One of my girlfriends recently shared a link with me and it was all about Mom's and the crazy rules they have in their homes for their kids. I was laughing out loud SO hard because I guess I thought I was the only one with "odd" or "weird" rules. Here is just a sampling of some of our "rules":

1. Noone is allowed to sing songs about their Butt or talk about it in public
2. Noone is allowed to show their Butt in public, and if you do it at home, it better be going Potty, getting dressed, or taking a Bath, not dancing around shaking it and singing about it (hence rule number 1)
3. The only thing you are allowed to stick in your Nose is your Elbow
4. We do not smell our Feet or ask others to smell them
5. No Toys are allowed to swim in the Toilet at anytime
6. If you act up and have more than one time out in a day, you must go to Walmart and dance out front (not really- but the threat works wonderfully)

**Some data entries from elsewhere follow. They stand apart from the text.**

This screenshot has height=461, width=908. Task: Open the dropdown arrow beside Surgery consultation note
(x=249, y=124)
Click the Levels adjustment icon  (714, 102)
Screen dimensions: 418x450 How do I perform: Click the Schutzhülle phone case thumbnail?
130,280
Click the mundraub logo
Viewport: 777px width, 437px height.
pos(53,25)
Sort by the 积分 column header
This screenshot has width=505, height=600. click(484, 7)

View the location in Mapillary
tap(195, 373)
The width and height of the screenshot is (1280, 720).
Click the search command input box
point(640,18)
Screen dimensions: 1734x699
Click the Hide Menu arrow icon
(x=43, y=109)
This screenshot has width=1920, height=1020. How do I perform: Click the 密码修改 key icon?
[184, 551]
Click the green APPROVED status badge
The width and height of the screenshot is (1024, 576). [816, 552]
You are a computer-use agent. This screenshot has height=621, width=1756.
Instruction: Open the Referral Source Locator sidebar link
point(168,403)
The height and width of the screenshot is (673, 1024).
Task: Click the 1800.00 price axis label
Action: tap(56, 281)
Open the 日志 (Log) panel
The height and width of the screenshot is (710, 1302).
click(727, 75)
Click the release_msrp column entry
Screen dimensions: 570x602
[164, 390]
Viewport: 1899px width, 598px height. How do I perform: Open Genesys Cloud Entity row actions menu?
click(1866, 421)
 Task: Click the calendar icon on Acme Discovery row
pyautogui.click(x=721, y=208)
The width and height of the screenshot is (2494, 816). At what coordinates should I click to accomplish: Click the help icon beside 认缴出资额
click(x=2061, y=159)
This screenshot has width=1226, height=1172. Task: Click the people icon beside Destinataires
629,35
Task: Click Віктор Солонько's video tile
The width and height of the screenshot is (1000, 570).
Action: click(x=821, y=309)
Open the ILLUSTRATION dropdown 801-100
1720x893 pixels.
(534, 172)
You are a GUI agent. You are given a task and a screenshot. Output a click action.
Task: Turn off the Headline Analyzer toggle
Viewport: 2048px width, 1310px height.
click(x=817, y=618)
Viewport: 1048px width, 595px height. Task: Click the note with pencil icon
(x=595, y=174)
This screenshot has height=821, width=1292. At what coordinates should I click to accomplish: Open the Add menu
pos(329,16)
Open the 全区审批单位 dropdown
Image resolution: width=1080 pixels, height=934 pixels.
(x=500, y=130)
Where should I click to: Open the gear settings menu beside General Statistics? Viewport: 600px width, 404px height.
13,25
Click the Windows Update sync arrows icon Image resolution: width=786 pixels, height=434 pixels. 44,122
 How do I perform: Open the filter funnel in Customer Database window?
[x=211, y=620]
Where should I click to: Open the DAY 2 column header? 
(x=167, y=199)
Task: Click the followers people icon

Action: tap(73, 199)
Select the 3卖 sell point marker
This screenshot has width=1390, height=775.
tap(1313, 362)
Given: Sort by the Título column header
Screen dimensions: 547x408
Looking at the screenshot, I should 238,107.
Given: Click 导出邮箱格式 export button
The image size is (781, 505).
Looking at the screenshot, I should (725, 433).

That's all I can think of right now, but fortunately, as a Mom, I can and will come up with anymore that I see fit as the days progress  ;^)

Peace
http://www.disboards.com/showthread.php?t=2532206

4 comments:

  1. And I forgot to add the best... NO cutting your hair because you were hot...and NO cutting your brother, dog, or cat's hair either...they are not that hot. ;^)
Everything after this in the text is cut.